Saved data entries
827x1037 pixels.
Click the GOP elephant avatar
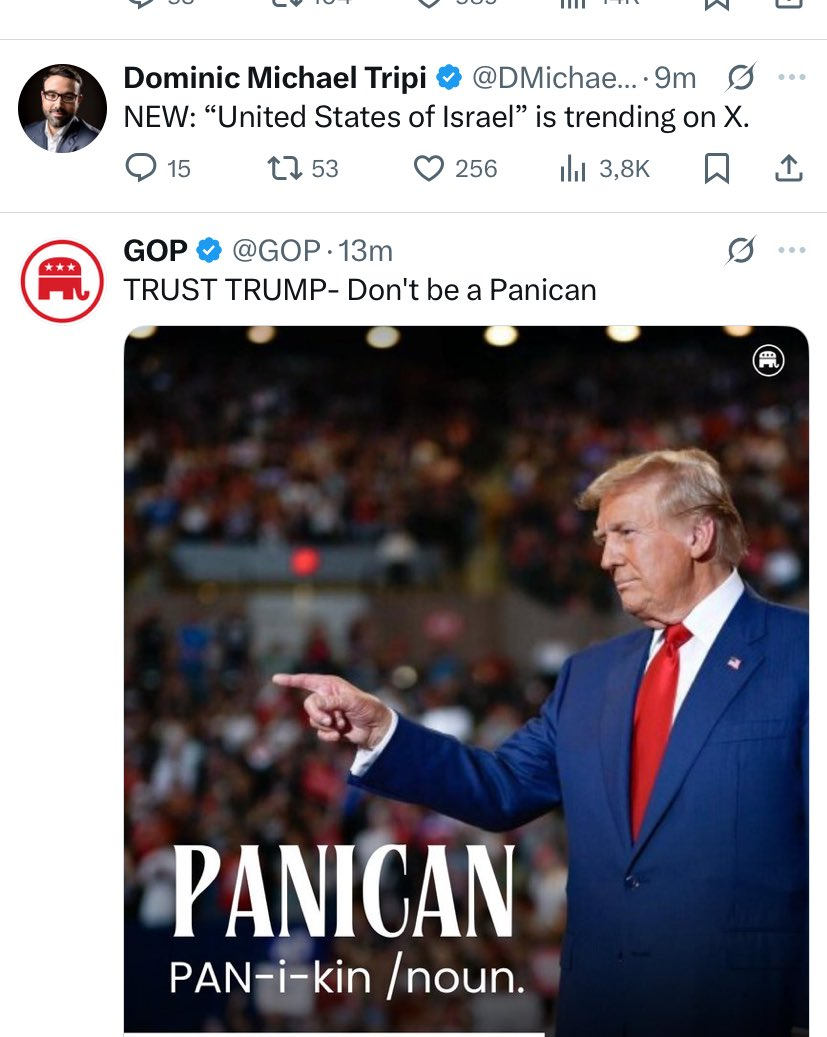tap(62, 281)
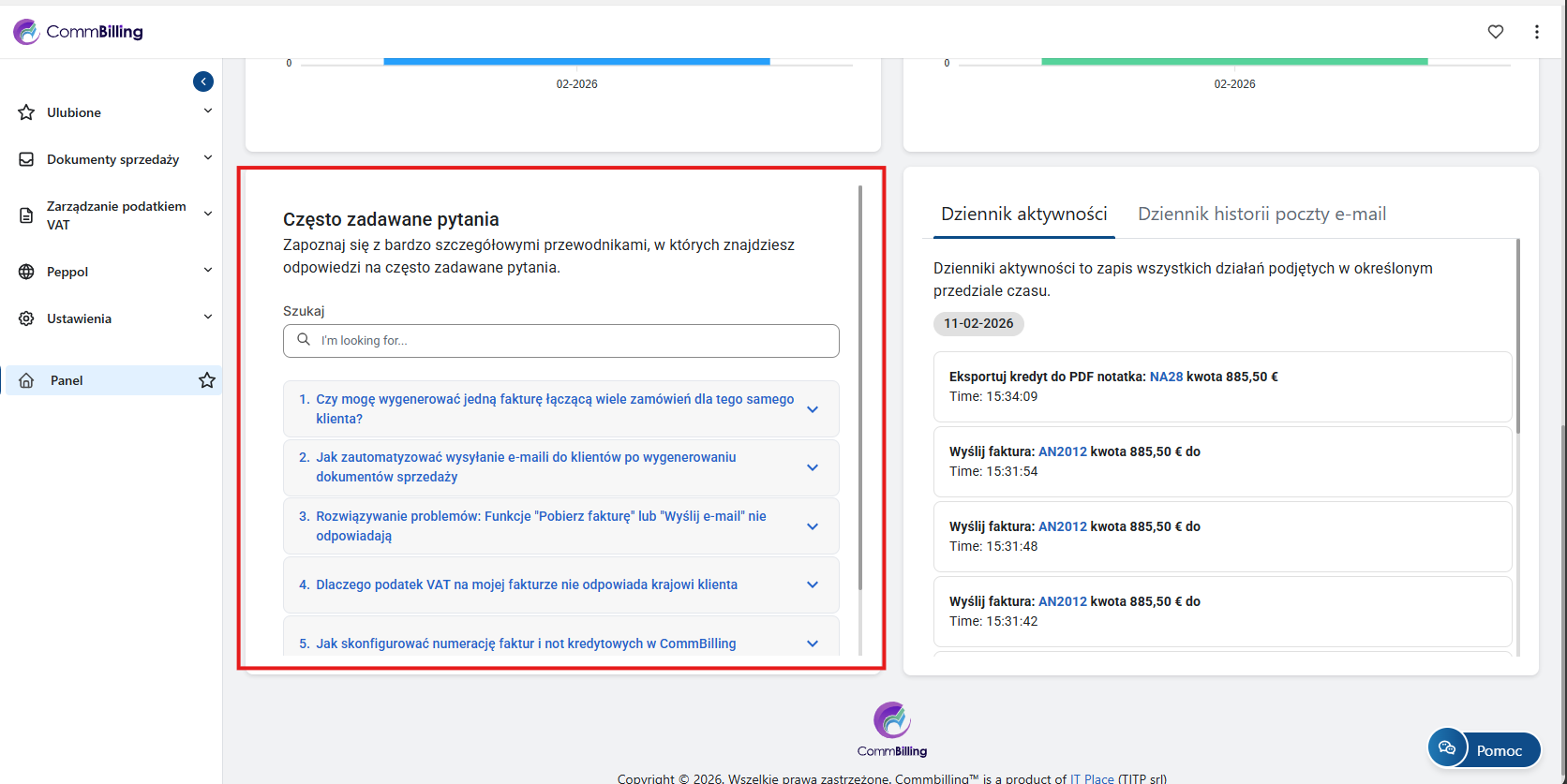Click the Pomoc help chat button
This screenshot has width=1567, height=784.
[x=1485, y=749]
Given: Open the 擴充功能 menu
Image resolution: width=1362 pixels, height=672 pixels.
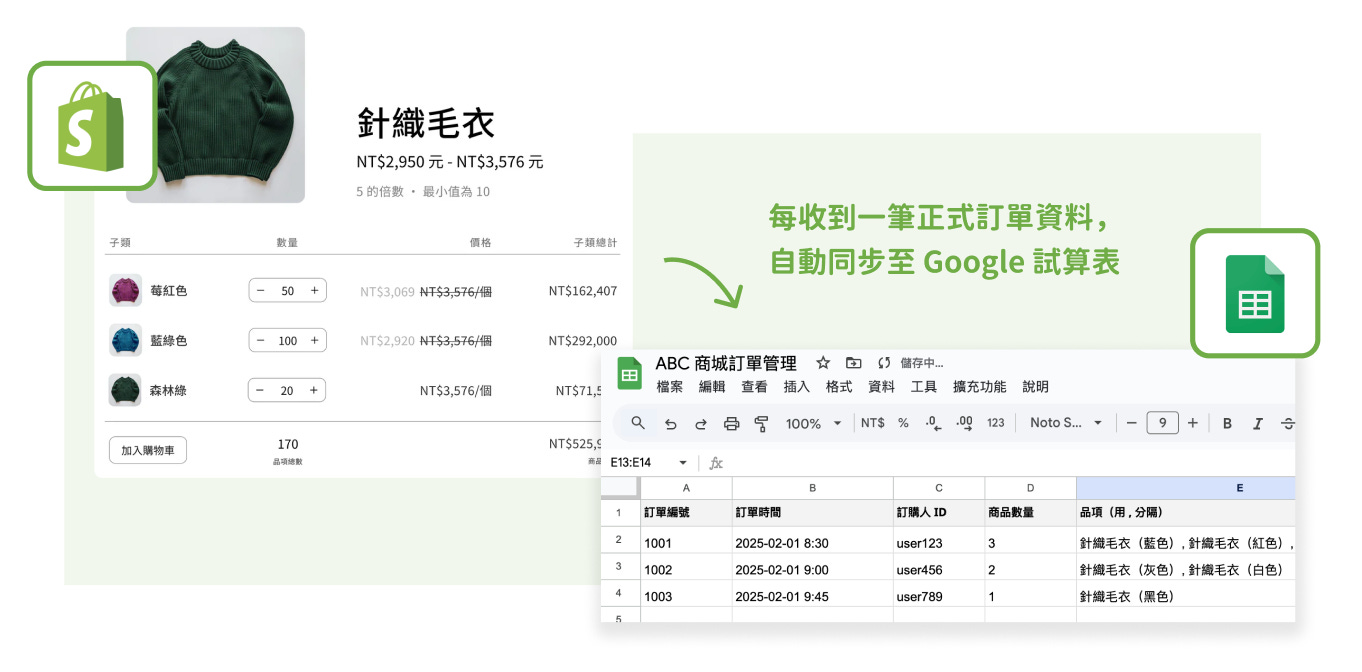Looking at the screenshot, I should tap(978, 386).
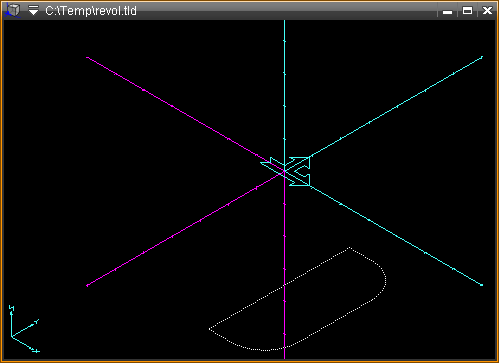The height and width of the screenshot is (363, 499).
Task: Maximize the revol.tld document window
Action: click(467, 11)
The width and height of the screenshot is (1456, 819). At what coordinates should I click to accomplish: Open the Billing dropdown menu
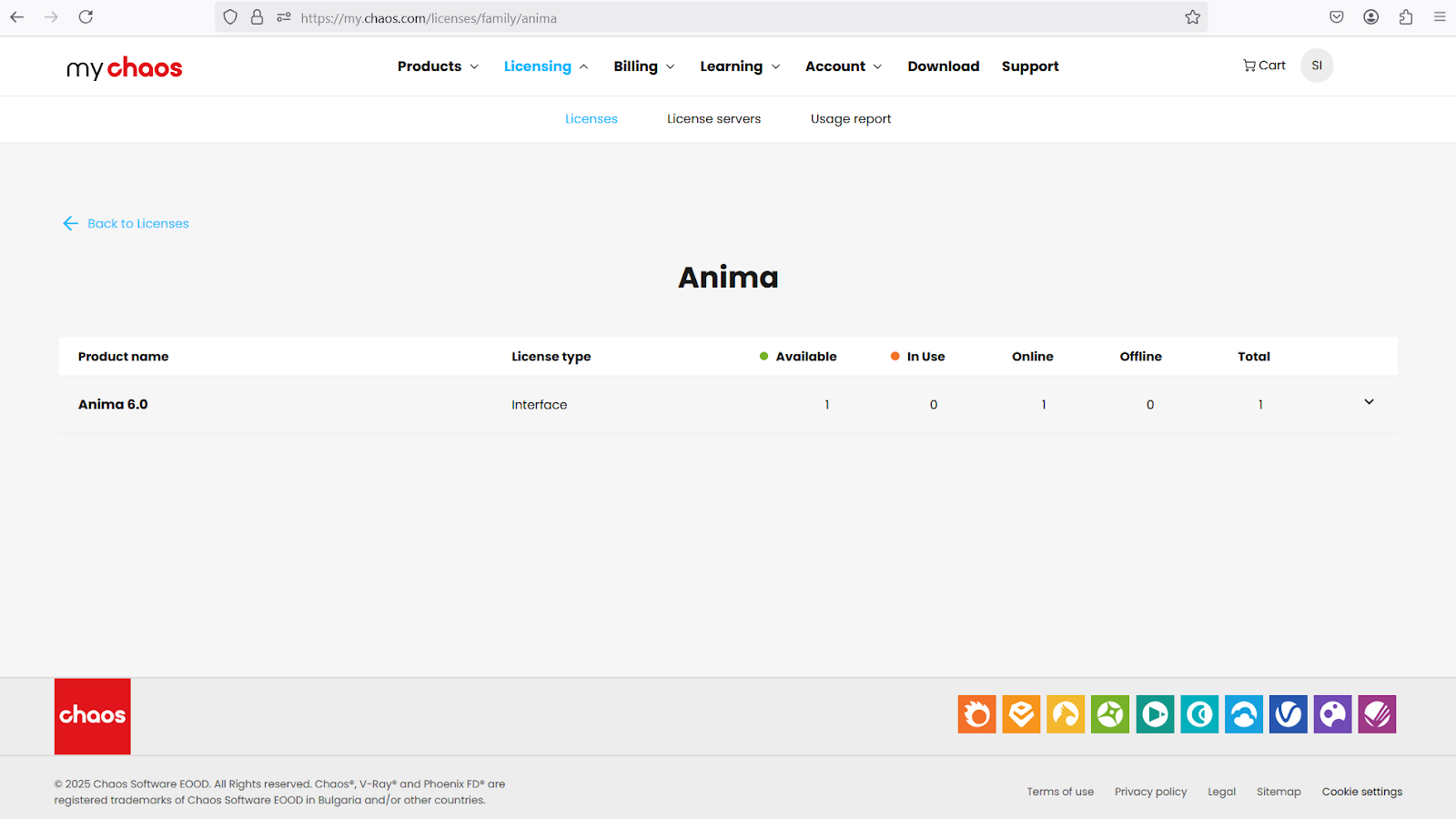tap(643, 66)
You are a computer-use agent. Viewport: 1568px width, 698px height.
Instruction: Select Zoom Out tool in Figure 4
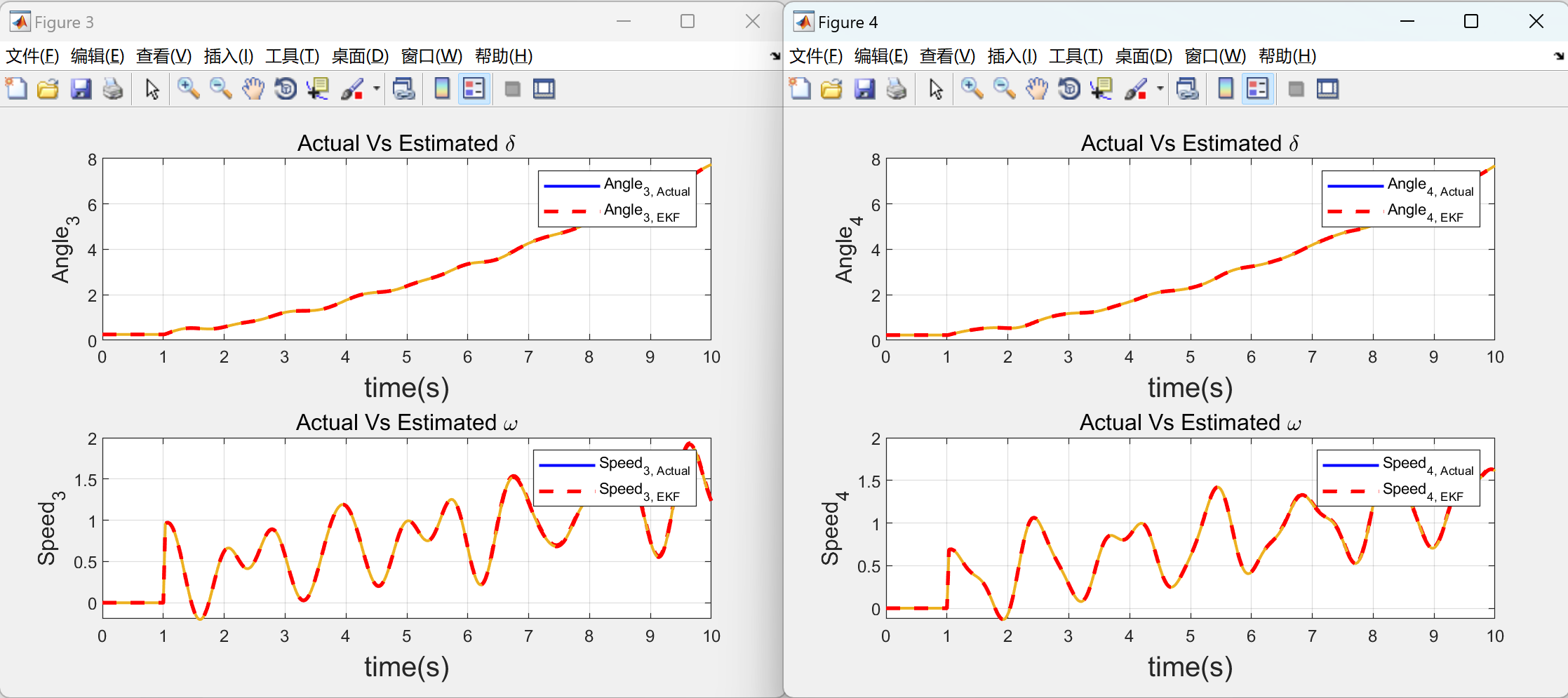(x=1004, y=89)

Exercise
Your copy must match the records above exactly, apart from the pictures, which are excluded.

Exercise result
827x1037 pixels.
Click the GOP elephant avatar
tap(62, 281)
Click the Pomoc help chat button
This screenshot has width=1567, height=784.
[x=1485, y=749]
Given: Open the 擴充功能 menu
Image resolution: width=1362 pixels, height=672 pixels.
Looking at the screenshot, I should tap(978, 386).
The height and width of the screenshot is (363, 499).
Task: Maximize the revol.tld document window
Action: click(467, 11)
The width and height of the screenshot is (1456, 819). At what coordinates should I click to accomplish: Open the Billing dropdown menu
tap(643, 66)
You are a computer-use agent. Viewport: 1568px width, 698px height.
Instruction: Select Zoom Out tool in Figure 4
(x=1004, y=89)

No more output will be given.